* _TO DO_: Write out the data exactly from its first line onward, ending with the line in which "Open the blue" appears.

(Saved entries)
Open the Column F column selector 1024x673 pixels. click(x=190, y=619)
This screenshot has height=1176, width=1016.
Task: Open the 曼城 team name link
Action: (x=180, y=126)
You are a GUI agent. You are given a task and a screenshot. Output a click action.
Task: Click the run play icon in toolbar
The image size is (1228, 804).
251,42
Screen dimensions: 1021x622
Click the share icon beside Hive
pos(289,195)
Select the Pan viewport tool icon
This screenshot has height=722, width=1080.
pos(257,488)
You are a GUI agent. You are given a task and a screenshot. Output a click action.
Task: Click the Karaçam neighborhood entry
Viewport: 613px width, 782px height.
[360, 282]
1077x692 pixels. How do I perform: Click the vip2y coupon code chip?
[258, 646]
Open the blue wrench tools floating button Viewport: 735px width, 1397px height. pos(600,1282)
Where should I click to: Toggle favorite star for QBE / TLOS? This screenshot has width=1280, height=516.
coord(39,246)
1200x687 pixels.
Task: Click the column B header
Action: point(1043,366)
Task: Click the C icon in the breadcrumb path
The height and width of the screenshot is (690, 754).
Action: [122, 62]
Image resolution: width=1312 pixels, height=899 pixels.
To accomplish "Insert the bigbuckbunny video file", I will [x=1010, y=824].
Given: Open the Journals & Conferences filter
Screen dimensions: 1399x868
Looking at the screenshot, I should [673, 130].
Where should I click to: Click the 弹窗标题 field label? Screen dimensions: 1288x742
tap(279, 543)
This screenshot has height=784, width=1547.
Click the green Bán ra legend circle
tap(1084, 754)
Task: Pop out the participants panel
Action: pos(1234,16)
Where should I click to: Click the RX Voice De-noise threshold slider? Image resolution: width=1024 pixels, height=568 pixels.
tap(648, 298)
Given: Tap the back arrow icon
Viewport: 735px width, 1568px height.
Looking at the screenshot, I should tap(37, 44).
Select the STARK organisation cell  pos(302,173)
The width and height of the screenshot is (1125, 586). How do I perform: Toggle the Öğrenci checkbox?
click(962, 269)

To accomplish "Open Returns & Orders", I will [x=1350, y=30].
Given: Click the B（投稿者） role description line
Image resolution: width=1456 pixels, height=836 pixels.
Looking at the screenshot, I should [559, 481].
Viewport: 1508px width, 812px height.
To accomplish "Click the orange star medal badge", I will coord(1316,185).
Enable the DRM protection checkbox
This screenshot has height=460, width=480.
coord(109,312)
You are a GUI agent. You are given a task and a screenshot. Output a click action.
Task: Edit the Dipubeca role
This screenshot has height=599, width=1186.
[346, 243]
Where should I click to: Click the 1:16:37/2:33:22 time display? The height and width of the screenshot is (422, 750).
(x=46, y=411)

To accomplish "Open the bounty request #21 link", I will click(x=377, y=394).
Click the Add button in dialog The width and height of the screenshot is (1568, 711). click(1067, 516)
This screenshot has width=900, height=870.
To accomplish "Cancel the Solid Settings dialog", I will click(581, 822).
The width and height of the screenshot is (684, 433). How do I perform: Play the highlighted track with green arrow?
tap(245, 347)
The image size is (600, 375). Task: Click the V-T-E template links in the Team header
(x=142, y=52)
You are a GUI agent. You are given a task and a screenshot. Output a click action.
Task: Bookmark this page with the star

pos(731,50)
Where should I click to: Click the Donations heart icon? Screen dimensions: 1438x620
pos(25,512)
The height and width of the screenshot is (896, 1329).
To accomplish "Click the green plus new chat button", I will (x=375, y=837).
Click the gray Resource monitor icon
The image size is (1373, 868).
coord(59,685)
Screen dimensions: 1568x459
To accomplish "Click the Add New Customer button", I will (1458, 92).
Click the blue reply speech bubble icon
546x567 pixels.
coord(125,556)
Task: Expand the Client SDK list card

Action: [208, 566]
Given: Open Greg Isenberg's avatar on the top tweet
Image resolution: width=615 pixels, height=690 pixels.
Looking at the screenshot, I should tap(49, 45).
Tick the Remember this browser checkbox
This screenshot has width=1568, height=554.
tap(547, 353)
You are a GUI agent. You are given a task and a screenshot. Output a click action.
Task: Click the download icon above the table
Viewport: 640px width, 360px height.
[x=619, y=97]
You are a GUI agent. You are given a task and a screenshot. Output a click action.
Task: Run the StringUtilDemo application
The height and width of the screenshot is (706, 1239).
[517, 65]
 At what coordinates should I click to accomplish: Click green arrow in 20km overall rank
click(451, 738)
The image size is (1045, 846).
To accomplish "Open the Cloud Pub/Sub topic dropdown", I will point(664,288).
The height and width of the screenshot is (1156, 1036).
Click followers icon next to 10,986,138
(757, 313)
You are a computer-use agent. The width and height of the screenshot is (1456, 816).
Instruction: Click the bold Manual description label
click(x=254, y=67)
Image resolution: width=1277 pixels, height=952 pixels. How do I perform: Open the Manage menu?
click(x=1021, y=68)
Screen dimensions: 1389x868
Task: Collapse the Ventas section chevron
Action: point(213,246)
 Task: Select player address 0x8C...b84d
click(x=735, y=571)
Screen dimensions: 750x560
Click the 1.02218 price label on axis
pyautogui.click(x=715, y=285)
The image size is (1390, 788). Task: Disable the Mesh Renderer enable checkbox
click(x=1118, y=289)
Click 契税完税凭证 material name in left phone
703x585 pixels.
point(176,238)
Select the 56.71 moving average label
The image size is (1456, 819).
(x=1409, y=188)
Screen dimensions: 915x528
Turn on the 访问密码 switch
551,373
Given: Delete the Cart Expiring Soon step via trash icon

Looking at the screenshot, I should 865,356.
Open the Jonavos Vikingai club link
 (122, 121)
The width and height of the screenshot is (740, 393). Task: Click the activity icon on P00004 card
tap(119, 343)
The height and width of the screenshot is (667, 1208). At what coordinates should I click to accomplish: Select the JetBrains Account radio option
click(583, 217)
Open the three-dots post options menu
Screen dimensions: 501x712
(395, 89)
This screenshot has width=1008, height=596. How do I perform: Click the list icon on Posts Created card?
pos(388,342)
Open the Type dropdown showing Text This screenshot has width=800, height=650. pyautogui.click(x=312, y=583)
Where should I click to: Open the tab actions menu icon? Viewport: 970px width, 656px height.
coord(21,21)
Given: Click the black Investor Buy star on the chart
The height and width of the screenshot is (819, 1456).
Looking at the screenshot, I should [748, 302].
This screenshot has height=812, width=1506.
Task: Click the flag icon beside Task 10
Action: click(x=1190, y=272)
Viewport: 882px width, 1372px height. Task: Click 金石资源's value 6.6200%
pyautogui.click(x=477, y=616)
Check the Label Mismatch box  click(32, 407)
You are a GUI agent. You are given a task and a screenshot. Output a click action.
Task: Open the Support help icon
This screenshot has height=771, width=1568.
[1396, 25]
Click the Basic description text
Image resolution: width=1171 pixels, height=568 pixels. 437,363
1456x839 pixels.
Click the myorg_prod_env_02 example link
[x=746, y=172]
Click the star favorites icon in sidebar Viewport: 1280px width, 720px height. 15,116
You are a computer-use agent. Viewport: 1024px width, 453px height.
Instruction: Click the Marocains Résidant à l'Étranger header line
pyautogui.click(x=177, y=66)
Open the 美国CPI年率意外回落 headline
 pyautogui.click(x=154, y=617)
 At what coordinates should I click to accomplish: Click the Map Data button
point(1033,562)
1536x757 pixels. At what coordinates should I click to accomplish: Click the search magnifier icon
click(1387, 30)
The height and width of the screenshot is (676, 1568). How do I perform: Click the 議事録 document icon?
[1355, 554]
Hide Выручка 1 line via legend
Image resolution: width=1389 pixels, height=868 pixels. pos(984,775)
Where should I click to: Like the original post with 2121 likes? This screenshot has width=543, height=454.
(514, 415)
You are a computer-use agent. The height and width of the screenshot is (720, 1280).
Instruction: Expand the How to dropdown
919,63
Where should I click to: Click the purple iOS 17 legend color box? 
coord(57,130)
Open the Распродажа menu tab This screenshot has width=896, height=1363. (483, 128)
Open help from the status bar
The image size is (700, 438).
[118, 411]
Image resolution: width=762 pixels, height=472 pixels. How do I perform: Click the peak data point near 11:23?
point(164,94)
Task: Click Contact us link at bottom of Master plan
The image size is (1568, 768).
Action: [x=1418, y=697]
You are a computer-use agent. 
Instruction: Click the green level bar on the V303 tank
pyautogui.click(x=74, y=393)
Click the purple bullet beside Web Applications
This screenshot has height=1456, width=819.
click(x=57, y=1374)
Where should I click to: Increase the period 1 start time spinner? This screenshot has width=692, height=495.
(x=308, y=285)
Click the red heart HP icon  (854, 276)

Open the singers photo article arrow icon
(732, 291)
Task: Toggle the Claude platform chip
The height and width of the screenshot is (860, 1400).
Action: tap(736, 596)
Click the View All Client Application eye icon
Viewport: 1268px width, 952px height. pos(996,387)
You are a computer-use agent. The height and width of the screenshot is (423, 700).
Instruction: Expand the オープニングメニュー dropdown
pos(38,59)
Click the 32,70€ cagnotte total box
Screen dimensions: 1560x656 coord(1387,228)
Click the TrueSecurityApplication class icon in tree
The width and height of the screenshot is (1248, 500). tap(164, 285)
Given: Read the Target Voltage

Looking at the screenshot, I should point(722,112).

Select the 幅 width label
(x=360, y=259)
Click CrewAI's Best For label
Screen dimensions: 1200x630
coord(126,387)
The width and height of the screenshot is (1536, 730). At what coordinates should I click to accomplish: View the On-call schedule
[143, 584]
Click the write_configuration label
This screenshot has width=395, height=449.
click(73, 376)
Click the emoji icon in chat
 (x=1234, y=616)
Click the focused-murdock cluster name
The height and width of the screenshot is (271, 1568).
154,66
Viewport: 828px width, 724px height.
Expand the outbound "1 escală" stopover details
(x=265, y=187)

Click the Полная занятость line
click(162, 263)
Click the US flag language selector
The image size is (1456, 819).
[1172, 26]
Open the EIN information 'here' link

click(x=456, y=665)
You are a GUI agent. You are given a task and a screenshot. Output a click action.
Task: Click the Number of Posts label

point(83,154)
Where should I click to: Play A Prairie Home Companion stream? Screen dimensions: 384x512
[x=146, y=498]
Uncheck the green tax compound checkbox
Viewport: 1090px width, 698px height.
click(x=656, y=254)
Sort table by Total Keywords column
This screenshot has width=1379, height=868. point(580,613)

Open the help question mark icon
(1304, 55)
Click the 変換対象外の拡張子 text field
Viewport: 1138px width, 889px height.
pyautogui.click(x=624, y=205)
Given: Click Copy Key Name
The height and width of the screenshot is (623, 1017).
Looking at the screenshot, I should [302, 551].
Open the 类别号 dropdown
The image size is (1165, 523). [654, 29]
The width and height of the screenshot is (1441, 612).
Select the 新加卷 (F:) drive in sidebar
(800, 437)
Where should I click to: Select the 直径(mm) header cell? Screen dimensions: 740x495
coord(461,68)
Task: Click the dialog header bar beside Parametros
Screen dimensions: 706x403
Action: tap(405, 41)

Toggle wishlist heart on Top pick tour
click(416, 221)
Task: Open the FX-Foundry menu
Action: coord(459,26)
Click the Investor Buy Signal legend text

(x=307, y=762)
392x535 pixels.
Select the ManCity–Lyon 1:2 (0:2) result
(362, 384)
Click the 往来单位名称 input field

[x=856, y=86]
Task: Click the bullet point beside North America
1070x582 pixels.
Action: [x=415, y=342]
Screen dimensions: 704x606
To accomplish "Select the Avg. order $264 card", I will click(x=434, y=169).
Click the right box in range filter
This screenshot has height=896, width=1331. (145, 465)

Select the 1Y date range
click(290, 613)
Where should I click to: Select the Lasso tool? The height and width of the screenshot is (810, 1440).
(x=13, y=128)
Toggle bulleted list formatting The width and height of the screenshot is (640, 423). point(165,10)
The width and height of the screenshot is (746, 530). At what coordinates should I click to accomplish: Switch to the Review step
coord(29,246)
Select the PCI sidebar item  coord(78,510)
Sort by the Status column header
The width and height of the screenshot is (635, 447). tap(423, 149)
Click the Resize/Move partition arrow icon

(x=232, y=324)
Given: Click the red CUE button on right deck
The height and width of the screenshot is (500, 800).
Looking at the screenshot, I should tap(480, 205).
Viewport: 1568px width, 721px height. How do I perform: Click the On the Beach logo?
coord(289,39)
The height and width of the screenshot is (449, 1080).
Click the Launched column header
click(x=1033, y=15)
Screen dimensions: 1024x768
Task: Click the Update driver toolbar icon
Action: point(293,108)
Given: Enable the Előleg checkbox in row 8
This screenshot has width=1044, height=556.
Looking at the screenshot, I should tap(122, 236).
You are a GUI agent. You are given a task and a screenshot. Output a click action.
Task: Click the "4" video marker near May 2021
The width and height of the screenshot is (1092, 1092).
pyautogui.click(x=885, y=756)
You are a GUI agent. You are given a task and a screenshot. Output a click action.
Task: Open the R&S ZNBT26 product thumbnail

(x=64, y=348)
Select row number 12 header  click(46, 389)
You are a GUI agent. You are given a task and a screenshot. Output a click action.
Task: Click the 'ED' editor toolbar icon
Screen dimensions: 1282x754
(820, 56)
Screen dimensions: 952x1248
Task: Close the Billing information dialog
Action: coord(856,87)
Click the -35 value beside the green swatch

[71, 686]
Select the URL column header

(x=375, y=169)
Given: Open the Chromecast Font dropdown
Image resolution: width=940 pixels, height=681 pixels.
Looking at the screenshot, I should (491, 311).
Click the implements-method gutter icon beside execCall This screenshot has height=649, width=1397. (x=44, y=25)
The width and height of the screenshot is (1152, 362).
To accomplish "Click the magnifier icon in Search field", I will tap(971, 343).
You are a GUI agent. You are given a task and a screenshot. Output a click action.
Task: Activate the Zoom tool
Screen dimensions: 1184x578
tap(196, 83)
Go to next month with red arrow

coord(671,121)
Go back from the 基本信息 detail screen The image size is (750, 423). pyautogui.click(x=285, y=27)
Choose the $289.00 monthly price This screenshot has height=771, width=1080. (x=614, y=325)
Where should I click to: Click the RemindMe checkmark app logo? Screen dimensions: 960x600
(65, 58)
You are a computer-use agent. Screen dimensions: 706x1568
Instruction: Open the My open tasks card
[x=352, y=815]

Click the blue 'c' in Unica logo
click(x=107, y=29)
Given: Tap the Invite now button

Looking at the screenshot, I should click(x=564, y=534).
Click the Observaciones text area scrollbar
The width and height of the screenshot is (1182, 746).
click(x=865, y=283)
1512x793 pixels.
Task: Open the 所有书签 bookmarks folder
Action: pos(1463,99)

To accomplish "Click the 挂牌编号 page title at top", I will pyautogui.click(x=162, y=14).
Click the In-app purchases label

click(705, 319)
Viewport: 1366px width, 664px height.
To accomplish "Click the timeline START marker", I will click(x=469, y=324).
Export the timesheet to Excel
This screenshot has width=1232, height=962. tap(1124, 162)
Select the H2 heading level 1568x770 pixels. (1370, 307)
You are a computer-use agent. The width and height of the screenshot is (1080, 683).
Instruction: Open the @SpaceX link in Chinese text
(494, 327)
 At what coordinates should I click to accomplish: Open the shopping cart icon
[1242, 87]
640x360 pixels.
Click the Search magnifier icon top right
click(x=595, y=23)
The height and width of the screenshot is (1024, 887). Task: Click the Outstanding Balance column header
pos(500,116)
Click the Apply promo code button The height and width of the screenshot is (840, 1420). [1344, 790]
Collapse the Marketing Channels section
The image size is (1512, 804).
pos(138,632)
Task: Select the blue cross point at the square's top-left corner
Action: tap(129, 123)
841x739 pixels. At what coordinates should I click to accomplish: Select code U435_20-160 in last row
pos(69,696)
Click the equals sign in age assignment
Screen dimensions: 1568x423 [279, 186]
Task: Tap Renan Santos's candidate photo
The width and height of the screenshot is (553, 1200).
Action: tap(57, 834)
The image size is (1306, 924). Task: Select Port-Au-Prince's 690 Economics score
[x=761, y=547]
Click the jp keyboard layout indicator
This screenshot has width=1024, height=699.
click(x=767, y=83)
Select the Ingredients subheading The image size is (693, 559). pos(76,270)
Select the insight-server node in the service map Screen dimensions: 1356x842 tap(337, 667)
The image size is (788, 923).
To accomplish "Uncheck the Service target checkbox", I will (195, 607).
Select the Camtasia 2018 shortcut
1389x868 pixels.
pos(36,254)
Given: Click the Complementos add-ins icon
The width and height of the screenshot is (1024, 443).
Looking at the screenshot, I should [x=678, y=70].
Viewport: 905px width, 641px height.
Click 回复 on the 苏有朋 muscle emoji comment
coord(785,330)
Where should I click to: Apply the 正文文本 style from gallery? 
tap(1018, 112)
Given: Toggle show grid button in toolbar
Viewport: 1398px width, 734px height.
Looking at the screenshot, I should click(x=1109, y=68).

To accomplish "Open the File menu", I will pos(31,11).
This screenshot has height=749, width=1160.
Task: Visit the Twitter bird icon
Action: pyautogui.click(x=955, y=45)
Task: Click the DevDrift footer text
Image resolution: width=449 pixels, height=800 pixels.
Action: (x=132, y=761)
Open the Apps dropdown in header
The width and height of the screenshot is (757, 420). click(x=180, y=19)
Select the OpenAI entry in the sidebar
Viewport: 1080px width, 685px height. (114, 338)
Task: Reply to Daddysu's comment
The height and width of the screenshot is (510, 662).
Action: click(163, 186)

* _RESULT OF THE EXERCISE_:
Open the Column F column selector 1024x673 pixels. click(x=190, y=619)
This screenshot has height=1176, width=1016.
Task: Open the 曼城 team name link
Action: (x=180, y=126)
You are a GUI agent. You are given a task and a screenshot. Output a click action.
Task: Click the run play icon in toolbar
The image size is (1228, 804).
251,42
Screen dimensions: 1021x622
Click the share icon beside Hive
pos(289,195)
Select the Pan viewport tool icon
This screenshot has height=722, width=1080.
pos(257,488)
You are a GUI agent. You are given a task and a screenshot. Output a click action.
Task: Click the Karaçam neighborhood entry
Viewport: 613px width, 782px height.
[360, 282]
1077x692 pixels. How do I perform: Click the vip2y coupon code chip?
[258, 646]
Open the blue wrench tools floating button Viewport: 735px width, 1397px height. pos(600,1282)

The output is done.